Green Acres Update - 25 June 2021
Key Management tips
- Weigh all stock mid season, best practice is to weigh each category of stock on the one day so as to get a group average for performance
- Spraying for weeds- Mid summer is the ideal time to spray weeds such as docks, rushes, buttercup and thistles. Ensure to follow manufacturers guidelines when spraying and to spray at the correct stage of growth for maximum efficiency
- Introduce meal to finishing stock. 3-4 kg of a high energy concentrate may be introduced to finishing stock at grass to ensure adequate fat score
- Grassland management- take out surplus paddocks. Some paddocks may need to be topped post grazing to improve quality
Targets for third season cattle
Carrying animals for a third season and slaughtering directly of grass in May/June may be a viable production system for some farms. This is particularly the case where sufficient space is not available to carry all calves at once during the rearing period or where cash flow is targeted during the summer months. With this system, output on a per hectare basis is somewhat limited and instead a focus must be placed on maximising individual animal performance.
26-month early-maturing steers
- Suited to late (March/April spring born bull calves.
- Finished off grass during the third grazing season in June.
- Carcass target weight of 320kg at O+3+.
- Lifetime daily gain of 0.75kg required.
- Typical lifetime concentrate input of 450kg.

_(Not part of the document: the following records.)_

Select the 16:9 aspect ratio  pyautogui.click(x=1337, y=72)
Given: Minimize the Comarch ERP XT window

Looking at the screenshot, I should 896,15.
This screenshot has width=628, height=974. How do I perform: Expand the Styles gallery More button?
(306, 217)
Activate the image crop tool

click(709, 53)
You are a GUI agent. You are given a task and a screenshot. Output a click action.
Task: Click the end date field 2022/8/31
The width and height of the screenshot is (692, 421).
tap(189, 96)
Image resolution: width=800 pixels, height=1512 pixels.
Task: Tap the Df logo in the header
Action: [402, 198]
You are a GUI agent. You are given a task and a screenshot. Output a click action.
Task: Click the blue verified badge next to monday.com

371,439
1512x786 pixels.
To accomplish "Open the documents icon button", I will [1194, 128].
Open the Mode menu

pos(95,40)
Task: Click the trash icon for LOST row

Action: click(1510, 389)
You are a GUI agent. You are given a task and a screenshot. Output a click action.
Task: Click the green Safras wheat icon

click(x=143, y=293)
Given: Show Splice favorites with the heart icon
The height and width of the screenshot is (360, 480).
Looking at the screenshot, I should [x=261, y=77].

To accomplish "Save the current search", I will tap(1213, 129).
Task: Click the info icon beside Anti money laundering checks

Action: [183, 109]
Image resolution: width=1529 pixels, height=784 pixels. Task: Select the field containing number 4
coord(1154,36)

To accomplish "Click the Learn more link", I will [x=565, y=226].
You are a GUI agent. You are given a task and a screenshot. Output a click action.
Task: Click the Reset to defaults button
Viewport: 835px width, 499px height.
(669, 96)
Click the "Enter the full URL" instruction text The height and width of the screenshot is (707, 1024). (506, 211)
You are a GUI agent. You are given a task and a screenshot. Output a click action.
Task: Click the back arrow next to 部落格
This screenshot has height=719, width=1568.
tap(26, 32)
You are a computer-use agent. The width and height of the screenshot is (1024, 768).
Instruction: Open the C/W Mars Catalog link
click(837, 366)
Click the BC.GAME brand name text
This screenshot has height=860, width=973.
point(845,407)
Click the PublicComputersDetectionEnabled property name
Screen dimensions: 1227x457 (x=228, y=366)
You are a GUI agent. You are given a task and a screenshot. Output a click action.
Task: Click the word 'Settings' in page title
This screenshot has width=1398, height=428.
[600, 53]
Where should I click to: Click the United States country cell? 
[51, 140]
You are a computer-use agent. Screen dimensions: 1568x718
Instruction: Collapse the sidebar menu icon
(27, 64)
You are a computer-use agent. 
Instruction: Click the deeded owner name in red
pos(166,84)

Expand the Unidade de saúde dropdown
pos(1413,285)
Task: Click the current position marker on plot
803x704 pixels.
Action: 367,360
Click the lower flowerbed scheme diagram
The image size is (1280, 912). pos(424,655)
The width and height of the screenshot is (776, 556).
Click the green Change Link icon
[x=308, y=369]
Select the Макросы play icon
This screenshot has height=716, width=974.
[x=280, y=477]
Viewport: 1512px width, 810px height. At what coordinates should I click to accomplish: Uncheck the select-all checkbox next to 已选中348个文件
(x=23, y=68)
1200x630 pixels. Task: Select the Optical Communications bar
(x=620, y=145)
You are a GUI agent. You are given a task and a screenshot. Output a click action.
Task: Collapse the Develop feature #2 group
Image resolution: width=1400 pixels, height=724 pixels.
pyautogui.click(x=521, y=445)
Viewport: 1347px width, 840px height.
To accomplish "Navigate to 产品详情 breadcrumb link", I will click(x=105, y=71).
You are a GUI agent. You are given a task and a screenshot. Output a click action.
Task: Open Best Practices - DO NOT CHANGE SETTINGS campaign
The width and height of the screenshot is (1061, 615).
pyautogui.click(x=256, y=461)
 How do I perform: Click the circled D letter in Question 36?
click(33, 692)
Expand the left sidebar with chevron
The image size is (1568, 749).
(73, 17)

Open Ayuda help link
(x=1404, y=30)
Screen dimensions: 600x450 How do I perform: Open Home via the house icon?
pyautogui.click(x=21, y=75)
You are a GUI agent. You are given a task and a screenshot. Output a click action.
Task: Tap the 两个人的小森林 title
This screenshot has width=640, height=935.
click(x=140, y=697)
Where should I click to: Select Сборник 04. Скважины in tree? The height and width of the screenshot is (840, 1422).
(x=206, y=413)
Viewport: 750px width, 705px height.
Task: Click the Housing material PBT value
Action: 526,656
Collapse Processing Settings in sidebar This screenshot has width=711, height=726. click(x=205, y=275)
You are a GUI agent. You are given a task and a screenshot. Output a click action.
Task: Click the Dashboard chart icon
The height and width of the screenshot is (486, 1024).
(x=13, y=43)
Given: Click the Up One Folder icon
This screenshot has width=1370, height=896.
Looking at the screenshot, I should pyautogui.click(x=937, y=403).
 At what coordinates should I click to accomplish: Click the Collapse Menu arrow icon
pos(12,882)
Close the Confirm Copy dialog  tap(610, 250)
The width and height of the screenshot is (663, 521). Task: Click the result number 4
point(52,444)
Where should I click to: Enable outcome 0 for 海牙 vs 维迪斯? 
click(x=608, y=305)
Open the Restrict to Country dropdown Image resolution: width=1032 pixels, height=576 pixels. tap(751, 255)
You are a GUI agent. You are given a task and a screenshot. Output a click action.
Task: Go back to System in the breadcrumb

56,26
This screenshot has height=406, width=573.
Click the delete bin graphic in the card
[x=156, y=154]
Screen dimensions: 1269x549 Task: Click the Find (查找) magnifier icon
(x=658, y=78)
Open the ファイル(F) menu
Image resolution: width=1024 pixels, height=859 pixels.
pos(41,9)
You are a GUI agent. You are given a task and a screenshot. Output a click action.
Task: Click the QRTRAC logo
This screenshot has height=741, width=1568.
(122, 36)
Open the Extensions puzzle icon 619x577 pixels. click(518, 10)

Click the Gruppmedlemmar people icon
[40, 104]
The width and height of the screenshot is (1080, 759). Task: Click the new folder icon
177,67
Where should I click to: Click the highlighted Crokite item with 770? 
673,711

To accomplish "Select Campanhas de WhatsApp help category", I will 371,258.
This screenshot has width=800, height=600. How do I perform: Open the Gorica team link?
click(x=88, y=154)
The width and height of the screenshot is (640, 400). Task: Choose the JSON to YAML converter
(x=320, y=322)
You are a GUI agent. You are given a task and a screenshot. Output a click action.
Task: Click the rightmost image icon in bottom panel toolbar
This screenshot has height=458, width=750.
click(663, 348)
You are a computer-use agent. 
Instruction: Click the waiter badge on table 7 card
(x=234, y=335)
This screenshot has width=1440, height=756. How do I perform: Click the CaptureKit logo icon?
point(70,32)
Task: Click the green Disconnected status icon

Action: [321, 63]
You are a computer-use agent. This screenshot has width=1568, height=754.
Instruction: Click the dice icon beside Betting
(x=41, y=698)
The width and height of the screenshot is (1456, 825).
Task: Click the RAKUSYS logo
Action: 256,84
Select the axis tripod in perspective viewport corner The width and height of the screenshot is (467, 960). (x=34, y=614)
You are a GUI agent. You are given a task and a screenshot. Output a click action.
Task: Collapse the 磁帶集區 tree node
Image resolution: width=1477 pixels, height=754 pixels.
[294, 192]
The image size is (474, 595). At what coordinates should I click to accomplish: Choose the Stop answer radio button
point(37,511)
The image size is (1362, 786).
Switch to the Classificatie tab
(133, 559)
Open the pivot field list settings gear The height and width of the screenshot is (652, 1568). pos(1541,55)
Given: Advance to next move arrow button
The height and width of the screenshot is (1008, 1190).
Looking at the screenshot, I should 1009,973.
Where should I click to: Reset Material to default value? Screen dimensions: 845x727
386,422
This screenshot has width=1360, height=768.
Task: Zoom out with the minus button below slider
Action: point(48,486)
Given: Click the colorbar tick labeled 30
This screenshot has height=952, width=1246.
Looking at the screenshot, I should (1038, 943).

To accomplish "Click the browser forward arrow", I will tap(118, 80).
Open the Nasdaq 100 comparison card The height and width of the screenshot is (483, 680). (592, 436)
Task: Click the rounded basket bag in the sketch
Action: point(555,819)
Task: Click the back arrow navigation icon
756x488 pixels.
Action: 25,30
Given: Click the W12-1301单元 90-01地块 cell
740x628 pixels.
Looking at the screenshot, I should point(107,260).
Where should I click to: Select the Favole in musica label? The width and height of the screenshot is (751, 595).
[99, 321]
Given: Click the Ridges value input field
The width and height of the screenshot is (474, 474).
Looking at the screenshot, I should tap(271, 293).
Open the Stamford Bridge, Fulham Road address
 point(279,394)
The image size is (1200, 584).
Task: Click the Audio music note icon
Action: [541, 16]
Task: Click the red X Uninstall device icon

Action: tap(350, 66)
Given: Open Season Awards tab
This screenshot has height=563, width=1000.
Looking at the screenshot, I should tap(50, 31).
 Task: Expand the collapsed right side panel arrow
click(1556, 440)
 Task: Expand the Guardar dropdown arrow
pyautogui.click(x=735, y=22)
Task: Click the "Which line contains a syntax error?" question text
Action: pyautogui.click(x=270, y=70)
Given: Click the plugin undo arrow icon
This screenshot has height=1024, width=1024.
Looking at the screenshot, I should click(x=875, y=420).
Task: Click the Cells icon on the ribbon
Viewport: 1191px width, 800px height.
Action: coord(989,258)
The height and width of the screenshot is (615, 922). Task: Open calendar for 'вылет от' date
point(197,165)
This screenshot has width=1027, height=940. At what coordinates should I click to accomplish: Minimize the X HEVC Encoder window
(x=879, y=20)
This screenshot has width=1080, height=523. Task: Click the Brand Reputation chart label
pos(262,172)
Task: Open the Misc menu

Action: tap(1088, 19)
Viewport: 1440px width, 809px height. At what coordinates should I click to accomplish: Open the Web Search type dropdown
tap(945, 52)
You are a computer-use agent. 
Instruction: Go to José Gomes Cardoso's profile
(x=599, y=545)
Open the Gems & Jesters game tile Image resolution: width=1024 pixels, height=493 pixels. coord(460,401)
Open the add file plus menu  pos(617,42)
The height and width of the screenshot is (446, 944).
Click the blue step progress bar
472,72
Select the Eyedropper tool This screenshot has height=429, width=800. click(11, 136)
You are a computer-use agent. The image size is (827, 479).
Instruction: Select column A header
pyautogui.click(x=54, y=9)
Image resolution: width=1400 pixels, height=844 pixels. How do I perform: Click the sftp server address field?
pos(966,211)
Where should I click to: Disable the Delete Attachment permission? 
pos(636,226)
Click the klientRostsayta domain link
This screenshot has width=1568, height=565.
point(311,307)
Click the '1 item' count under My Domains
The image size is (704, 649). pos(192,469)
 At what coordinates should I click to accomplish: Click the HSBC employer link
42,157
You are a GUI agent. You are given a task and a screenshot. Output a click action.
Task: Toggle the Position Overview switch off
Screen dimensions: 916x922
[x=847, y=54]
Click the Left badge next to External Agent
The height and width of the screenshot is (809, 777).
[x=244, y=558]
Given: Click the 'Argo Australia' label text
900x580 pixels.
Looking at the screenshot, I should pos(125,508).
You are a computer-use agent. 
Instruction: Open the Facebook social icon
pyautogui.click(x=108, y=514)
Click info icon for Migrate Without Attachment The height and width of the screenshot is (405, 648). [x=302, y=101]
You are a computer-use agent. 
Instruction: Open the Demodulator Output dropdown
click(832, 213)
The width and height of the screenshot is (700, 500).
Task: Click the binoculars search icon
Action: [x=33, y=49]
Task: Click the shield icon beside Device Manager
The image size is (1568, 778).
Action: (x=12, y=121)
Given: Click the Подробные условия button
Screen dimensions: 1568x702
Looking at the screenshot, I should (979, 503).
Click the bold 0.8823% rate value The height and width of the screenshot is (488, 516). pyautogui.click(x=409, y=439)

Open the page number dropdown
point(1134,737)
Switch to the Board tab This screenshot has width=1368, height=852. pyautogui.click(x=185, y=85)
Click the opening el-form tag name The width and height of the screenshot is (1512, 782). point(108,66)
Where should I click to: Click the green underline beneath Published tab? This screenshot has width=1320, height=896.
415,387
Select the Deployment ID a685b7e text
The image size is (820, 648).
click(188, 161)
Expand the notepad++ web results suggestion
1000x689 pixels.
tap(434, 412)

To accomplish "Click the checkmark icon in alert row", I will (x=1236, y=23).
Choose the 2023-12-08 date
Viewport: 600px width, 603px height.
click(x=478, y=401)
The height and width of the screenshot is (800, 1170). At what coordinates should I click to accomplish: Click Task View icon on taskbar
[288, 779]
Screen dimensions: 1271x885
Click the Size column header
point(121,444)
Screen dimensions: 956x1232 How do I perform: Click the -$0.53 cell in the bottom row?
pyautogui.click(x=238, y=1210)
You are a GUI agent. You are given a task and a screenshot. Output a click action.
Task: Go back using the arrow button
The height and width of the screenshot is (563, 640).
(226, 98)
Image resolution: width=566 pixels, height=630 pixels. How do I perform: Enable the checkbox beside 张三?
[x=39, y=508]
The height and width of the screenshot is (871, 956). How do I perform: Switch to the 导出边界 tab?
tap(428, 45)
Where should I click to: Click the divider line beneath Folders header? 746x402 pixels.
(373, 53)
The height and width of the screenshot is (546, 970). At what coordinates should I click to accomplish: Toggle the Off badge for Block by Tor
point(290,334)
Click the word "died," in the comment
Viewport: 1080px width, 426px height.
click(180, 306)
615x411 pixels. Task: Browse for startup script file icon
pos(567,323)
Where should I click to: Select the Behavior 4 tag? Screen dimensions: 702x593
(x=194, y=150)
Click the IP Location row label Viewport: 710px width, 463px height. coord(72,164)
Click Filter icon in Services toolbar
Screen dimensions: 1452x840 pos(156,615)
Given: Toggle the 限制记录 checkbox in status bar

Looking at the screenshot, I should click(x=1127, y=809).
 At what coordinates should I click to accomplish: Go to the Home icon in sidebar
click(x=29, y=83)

- Must gain 120kg in the 3-4 month window post-turnout in the third grazing season.
- Grazed grass, silage and concentrates account for 52%, 26% and 22% respectively of the animals overall diet.
28-month Holstein Friesian steers
- Suited to early born Holstein Friesian steers (January/February).
- Steers are returned to grass for a third grazing season where daily gains of 1.2kg are targeted from turnout to slaughter.
- A carcass weight of 350kg is targeted.
- Lifetime concentrate input for animals produced under this system is 500kg.
- Grazed grass, silage and concentrates account for 65%, 26% and 9% respectively of the animal’s overall diet.